- Opening Delimiter -

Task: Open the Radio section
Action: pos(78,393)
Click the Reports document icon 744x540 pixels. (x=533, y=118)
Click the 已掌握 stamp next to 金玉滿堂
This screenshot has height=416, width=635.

- Closing Delimiter -
- Opening Delimiter -

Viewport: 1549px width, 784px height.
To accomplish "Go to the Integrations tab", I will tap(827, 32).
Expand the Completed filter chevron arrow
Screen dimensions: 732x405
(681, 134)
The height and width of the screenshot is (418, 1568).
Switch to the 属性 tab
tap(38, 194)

- Closing Delimiter -
- Opening Delimiter -

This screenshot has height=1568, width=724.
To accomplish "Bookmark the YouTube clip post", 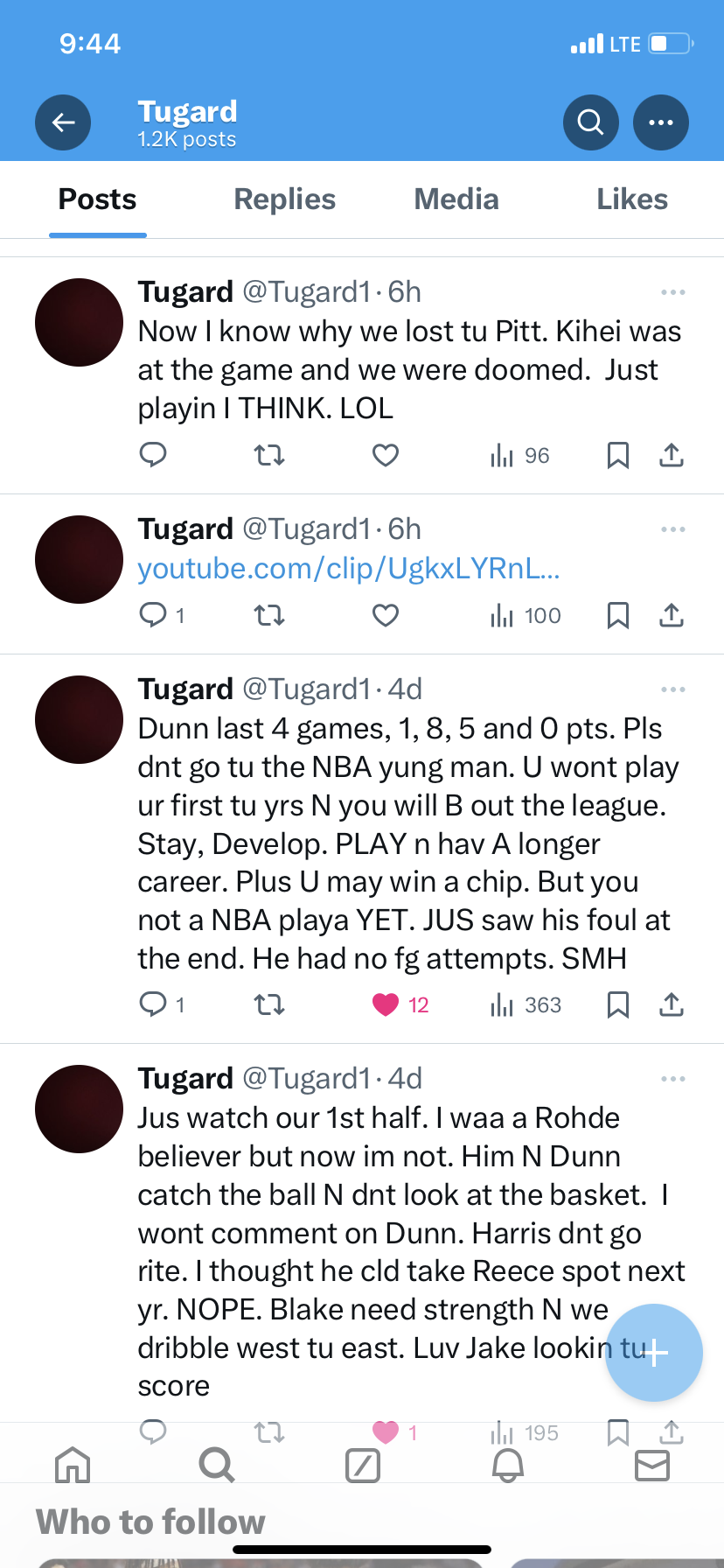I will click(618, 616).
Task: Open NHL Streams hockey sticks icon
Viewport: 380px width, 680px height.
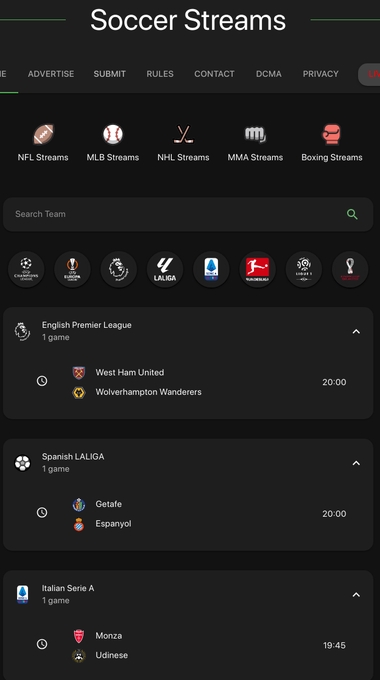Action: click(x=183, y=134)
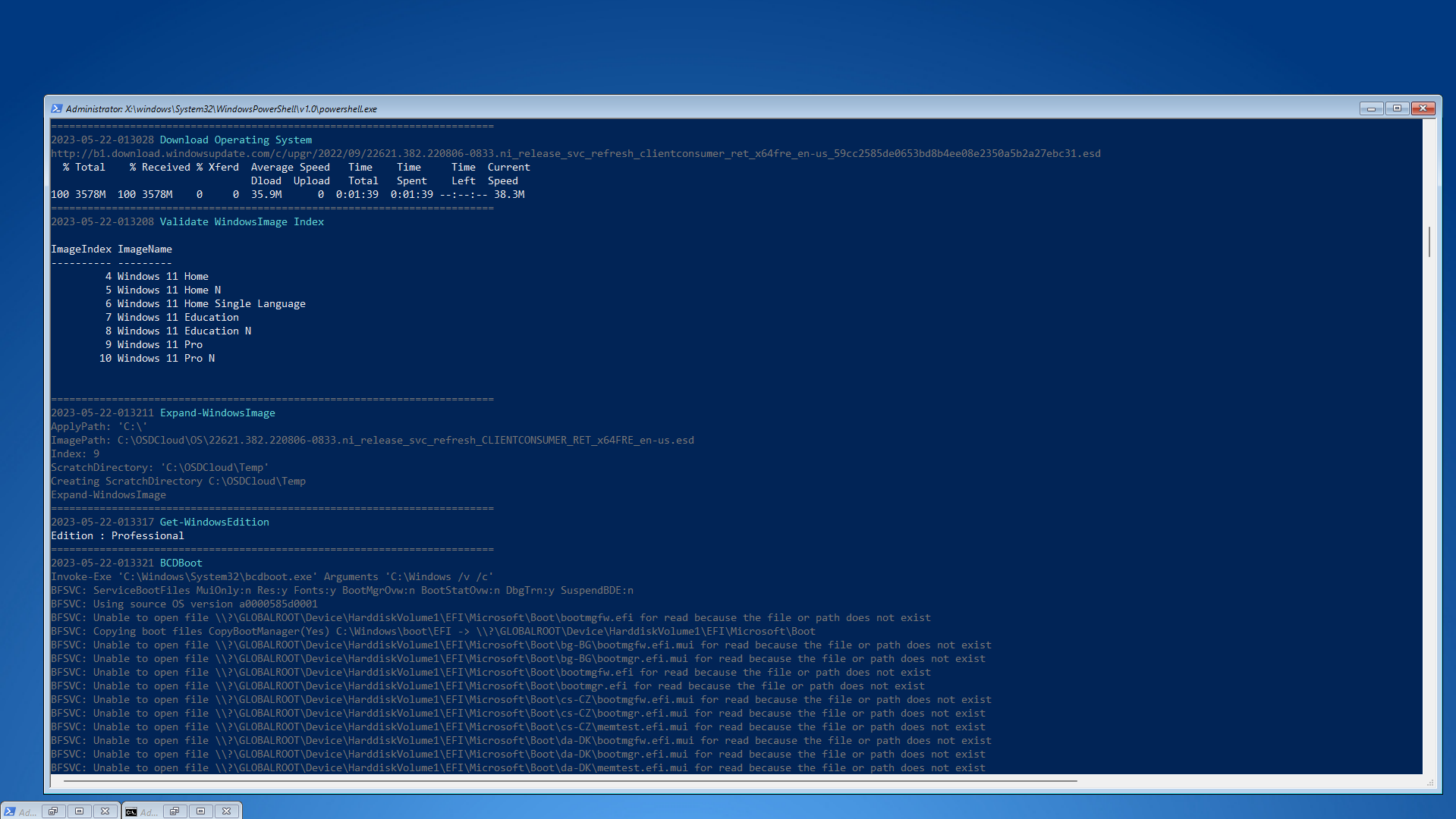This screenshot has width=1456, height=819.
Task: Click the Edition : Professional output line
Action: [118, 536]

- Closing Delimiter -

Retype exactly the lines above, from the one with "Click the Reports" through the one with "This screenshot has height=416, width=635.", inclusive.

Click the Reports document icon 744x540 pixels. (x=533, y=118)
Click the 已掌握 stamp next to 金玉滿堂
This screenshot has height=416, width=635.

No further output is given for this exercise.